To find the optimum value of the function f(x) = 2x^2 + 6x - 10 and determine if it attains a maximum or minimum, we can use the concept of calculus.

Step 1: Find the derivative of the function f(x) with respect to x.
The derivative of f(x) can be found by applying the power rule of differentiation. For each term, multiply the coefficient by the exponent and reduce the exponent by 1. In this case, the derivative of f(x) = 2x^2 + 6x - 10 will be:

f'(x) = 4x + 6

Step 2: Set the derivative f'(x) equal to zero and solve for the value of x.
To find the stationary points (points where the derivative is zero), we set f'(x) equal to zero and solve for x:

4x + 6 = 0

Subtract 6 from both sides:
4x = -6

Divide both sides by 4:
x = -6/4
x = -3/2 or -1.5 (rounded to decimal places)

Step 3: Determine if it's a maximum or minimum.
To determine if the function attains a maximum or minimum at x = -3/2, we need to examine the second derivative of f(x). The second derivative gives us information about the concavity of the function.

Taking the derivative of f'(x), we get the second derivative:

f''(x) = 4

Since the second derivative is positive (4 > 0), it indicates that the function is concave up everywhere, and at x = -3/2, we have a minimum point.

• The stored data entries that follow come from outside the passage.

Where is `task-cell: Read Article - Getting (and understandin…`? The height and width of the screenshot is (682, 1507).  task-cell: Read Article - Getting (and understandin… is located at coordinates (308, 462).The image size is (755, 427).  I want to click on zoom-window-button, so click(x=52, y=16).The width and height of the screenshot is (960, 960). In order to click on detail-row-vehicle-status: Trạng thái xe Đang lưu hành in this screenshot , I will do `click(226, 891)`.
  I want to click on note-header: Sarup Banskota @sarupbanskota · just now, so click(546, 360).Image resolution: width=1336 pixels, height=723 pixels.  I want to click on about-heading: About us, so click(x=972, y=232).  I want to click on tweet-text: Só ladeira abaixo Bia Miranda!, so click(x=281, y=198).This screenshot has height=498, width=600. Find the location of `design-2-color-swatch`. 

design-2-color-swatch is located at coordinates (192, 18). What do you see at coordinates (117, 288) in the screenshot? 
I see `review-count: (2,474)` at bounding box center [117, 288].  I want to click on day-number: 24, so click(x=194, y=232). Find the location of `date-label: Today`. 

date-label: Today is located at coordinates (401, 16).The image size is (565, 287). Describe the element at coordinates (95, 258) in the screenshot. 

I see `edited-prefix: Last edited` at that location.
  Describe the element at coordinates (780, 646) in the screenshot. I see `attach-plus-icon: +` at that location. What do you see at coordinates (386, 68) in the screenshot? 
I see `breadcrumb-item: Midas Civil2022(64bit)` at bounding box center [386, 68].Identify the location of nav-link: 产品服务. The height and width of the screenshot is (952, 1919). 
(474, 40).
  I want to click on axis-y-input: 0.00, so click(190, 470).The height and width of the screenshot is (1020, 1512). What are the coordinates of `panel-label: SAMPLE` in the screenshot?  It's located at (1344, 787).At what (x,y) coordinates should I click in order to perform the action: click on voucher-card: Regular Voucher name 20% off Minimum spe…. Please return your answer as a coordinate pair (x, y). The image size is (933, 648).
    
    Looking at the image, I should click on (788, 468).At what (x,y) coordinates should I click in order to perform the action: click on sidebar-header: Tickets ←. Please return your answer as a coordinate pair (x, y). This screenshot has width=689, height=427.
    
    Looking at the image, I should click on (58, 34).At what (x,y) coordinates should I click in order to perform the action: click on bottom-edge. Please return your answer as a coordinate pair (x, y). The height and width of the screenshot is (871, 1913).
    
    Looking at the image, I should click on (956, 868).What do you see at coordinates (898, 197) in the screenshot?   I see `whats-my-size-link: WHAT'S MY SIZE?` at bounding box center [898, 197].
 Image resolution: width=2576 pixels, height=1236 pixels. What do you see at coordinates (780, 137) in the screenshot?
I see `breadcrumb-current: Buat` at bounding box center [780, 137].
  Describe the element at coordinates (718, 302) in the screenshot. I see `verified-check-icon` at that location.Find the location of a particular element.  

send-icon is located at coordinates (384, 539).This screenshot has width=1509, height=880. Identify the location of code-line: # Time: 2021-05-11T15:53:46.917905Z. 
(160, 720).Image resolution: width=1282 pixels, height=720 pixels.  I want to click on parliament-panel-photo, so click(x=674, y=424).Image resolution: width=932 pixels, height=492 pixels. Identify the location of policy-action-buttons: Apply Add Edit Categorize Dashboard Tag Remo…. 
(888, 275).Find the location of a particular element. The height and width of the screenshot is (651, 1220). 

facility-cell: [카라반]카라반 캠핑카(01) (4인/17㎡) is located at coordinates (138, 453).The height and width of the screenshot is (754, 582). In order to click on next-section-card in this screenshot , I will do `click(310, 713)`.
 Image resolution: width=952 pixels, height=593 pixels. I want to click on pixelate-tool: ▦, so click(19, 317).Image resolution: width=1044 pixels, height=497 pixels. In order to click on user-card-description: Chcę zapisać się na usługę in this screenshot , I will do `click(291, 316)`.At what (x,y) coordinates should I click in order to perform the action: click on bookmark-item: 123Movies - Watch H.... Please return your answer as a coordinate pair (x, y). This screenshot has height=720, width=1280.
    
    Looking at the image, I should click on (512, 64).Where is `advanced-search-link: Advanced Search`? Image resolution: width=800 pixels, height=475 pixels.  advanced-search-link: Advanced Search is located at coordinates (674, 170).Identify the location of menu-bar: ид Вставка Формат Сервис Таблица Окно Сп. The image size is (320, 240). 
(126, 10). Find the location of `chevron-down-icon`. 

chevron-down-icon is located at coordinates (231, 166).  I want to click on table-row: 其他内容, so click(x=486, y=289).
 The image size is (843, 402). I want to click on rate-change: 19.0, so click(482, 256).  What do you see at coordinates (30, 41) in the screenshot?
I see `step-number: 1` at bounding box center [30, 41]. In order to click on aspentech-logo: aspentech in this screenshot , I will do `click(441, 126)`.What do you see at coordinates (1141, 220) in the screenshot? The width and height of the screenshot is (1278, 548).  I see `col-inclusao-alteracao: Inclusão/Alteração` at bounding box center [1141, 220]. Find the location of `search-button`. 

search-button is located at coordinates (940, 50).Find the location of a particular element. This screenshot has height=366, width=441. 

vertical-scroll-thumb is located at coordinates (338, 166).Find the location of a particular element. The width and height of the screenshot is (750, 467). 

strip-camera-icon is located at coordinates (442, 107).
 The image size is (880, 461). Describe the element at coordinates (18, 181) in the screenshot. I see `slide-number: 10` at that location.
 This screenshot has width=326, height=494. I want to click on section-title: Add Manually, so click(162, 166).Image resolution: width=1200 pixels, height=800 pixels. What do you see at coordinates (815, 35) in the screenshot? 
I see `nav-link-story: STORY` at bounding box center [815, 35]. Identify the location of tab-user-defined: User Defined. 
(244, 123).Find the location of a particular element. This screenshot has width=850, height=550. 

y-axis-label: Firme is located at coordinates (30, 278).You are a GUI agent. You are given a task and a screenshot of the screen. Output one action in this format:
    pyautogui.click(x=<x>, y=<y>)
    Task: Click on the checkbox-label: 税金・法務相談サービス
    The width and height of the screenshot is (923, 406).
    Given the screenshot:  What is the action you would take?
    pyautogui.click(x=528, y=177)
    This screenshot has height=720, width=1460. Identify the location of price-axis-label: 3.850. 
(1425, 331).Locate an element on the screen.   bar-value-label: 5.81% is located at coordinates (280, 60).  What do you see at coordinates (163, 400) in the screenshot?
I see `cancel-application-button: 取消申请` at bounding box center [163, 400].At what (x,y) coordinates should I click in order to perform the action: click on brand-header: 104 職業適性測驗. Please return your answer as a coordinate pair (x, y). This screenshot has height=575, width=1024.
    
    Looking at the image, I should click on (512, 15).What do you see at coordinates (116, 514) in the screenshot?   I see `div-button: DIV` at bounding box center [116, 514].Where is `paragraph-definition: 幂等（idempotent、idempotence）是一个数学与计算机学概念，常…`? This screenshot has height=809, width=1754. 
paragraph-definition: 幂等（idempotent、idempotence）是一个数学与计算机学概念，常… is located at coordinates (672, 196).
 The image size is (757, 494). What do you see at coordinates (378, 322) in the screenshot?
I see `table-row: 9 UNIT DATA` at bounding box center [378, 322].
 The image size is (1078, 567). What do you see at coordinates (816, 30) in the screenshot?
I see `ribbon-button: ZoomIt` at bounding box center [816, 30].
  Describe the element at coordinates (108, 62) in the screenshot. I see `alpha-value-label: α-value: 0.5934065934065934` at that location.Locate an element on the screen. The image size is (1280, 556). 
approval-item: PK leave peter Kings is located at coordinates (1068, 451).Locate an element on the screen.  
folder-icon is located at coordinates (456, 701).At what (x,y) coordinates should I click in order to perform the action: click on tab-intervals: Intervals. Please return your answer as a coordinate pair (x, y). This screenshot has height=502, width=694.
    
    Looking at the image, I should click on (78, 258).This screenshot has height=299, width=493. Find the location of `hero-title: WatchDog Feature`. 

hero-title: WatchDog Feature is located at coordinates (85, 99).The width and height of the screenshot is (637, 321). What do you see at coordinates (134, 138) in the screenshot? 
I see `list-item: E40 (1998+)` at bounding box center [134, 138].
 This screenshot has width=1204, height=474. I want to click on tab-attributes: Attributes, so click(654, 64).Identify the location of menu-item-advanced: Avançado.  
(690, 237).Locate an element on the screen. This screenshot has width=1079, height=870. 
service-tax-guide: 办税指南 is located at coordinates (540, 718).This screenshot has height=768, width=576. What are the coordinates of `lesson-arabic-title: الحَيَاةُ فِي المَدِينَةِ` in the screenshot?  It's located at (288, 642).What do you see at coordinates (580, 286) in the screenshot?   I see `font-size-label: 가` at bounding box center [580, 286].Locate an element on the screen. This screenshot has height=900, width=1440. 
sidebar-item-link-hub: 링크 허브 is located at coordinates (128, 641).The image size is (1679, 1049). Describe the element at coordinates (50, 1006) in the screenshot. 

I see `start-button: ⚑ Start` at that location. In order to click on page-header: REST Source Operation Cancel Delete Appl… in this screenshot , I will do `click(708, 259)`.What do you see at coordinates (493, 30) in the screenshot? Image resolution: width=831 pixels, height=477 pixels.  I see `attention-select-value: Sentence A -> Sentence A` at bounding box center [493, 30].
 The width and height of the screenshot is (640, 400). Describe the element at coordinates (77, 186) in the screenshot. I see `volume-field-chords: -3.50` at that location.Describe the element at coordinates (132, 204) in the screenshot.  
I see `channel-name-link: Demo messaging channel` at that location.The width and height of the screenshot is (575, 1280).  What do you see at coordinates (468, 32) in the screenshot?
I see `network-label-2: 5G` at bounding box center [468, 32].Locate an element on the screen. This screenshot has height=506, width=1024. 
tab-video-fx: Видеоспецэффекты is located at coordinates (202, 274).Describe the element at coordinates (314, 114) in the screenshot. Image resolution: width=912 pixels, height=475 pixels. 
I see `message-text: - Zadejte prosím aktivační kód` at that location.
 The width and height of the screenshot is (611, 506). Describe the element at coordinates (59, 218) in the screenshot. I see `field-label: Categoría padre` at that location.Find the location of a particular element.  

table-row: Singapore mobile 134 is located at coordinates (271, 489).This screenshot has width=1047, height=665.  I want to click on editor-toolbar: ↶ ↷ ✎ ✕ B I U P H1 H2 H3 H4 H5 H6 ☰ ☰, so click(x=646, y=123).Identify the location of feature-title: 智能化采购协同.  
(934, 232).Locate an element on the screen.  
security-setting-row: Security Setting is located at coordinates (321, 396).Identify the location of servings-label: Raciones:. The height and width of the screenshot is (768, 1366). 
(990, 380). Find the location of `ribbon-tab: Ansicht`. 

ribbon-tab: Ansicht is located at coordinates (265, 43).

Step 4: Substitute the found value of x into the original function to find the optimum value.
Substituting x = -3/2 into the original function f(x):

f(-3/2) = 2(-3/2)^2 + 6(-3/2) - 10
f(-3/2) = 2(9/4) - 18/2 - 10
f(-3/2) = 9/2 - 9 - 10
f(-3/2) = 9/2 - 18/2 - 20/2
f(-3/2) = -29/2

Therefore, the optimum value of the function f(x) = 2x^2 + 6x - 10 is -29/2 at x = -3/2, and it attains a minimum at that point.